Among traditions of my family, arriving everywhere late is chief and runs deep in our veins. Naturally, this tradition cannot be altered by death or a funeral.

The morning of the funeral, we were even later than usual. We all suspected that our difficulty getting out the door was in some way related to my mother. In order to understand her behavior, one must first know that she is not catholic, and had, possibly, never been to a catholic funeral mass. Also, her husband of 23 years, who had recently become her ex-husband of about one year, and whom she had not seen in a year and a half, had called her an old hag with all the conviction of a revivalist preacher in his voice the last time they did meet. It was his mother who lay in the casket, and he had made the long trip back to us to bury her. To say my mother was nervous to see him would be something like calling the Weathermen conscientious objectors.

By the time we managed to drag her out of the house and pack ourselves into the car we were so late that it would have been laughable, had it not been such a grave matter to begin with. We got to the funeral home and sheepishly entered the hushed room where the open casket waited - our heads down, our eyes averted - and quietly sat amongst the punctual others.

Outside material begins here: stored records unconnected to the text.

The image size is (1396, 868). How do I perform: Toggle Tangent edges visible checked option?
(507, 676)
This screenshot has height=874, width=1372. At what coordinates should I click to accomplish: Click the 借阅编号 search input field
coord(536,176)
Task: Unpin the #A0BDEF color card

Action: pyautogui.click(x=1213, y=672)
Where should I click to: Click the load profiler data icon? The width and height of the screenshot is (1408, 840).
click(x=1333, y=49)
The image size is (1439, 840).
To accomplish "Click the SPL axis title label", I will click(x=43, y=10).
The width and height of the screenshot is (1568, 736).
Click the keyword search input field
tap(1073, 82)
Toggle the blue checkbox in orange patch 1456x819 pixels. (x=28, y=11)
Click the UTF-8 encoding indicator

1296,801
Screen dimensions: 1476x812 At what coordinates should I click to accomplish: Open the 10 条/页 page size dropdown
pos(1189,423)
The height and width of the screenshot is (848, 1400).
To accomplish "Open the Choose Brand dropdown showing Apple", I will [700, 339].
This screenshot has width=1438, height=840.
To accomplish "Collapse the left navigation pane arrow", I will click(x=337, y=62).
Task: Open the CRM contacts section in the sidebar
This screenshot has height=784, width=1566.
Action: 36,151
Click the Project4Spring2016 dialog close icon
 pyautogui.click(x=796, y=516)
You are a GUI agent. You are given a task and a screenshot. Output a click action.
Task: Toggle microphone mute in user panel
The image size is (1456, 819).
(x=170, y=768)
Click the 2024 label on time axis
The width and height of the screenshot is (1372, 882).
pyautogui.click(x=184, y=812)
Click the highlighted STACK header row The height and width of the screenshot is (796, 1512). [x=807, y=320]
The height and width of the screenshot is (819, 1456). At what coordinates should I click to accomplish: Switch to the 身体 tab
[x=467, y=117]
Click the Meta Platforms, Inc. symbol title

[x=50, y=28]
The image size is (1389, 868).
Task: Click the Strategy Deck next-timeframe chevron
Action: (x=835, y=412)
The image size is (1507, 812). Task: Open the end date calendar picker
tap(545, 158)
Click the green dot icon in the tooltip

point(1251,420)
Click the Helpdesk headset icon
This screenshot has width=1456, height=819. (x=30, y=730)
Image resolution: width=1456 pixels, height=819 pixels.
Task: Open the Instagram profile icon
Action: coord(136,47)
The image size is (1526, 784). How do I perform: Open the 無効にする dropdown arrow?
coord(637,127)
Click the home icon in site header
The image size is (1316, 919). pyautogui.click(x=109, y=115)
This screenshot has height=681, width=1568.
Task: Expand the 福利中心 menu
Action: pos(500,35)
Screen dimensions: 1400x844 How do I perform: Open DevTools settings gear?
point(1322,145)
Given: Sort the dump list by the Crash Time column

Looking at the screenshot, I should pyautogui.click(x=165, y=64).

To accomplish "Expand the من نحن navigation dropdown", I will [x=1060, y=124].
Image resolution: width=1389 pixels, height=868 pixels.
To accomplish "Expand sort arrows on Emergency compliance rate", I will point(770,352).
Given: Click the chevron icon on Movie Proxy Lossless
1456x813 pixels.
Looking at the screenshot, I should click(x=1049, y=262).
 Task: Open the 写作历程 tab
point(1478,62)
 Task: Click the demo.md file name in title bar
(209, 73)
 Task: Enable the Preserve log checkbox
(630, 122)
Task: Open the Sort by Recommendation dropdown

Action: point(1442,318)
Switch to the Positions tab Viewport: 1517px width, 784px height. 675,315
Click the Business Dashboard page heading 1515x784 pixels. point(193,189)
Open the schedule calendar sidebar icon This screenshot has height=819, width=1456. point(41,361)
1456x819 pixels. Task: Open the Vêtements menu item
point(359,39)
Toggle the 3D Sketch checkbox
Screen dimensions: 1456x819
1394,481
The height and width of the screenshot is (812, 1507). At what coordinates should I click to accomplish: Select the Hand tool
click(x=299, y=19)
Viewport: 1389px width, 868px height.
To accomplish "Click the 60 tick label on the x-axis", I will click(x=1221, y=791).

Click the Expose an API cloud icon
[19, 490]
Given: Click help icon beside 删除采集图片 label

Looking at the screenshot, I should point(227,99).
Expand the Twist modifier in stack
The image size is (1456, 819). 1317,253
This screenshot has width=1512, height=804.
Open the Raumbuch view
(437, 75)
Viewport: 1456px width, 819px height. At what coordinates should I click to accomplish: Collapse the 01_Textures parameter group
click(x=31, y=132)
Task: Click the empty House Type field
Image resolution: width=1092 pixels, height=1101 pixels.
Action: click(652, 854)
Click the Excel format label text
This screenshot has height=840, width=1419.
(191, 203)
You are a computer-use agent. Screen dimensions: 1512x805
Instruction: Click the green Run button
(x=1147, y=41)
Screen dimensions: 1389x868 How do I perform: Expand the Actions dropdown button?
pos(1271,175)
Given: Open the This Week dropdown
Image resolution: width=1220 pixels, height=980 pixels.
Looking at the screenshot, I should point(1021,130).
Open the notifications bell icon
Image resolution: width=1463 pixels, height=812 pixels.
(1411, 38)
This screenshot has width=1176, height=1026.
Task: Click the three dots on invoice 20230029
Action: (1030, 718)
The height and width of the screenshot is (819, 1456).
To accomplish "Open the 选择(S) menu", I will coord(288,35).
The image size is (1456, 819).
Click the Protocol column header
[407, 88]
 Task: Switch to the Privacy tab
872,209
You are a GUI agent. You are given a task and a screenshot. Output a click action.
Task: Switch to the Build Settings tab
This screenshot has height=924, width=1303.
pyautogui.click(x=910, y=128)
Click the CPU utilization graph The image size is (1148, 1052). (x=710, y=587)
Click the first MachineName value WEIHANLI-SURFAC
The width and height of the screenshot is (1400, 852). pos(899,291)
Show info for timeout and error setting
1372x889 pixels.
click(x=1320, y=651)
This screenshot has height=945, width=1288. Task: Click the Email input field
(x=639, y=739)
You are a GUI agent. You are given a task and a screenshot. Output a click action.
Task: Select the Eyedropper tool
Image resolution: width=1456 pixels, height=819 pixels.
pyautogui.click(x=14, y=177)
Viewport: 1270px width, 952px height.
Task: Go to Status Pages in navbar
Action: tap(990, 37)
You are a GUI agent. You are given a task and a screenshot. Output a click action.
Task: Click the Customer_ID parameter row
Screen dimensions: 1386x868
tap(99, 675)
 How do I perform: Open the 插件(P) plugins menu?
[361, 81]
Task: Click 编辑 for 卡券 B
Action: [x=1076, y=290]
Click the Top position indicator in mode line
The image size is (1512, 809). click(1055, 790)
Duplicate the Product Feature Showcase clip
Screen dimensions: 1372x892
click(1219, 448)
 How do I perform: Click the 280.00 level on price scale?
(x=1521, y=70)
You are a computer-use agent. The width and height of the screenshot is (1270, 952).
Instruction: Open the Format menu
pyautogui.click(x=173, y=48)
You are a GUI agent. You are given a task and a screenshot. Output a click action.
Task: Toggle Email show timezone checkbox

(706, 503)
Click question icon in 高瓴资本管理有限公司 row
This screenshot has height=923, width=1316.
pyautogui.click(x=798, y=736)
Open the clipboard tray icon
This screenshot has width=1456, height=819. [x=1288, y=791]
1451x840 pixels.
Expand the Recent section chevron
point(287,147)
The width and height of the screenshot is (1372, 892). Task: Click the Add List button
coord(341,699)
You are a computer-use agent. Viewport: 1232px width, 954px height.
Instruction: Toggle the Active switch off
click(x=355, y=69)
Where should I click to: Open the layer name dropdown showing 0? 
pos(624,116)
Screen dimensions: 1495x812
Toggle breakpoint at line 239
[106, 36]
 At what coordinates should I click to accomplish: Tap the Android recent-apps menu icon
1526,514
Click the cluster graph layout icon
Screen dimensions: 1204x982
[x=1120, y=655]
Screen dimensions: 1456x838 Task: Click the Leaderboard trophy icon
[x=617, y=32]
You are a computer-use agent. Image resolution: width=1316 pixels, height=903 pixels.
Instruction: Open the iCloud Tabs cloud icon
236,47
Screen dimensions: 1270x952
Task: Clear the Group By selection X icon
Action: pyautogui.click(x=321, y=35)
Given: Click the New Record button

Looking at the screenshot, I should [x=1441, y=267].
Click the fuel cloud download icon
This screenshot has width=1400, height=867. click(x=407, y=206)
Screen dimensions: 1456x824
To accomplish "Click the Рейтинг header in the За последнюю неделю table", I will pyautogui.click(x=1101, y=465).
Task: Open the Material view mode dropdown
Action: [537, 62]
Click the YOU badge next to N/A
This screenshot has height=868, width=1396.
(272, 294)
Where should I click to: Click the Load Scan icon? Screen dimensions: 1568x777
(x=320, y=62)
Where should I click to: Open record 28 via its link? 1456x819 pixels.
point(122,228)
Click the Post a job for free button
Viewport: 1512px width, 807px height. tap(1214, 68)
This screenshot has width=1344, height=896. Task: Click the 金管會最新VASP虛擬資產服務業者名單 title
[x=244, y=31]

We waited, uncomfortably staring, shamed pale Irish Protestants amongst ruddy, solid, French Canadian Catholics. “Now that we are gathered” spoke the older funeral home woman - who can really only be described as a picture of herself, as if someone had painted a portrait of a real person, immortalizing and perhaps embellishing the perfectly static tidiness of the pose, and she had climbed from that picture to move about in real life, every hair in place, every thread of her sanctimony righteously stitched into her dark grey dress suit, a military woman, unwaveringly the same, always. “We will say a final prayer” I was surprised at how corporal, how compulsory this prayer was, but bowed my head reverently. As soon as the amens were murmured and the various Catholics crossed themselves, she issued her next command. “Now the back row” (this was us) “will pay their last respects”. I tried to look solemn as we fell over ourselves to get to the open casket. We half knelt and half leaned against Mimi’s little metallic purple bullet of a casket, looking into her made up face. She looked small, but pretty, and far more like herself than the last time I saw her, ravaged by dementia. Death had restored her to herself. It wasn’t as if her soul lingered, but rather that death left us with the gift of sight. To see her in this taxidermy stillness and see something closer to her than the melting mess of flesh and fluid I had seen last, was something like closure.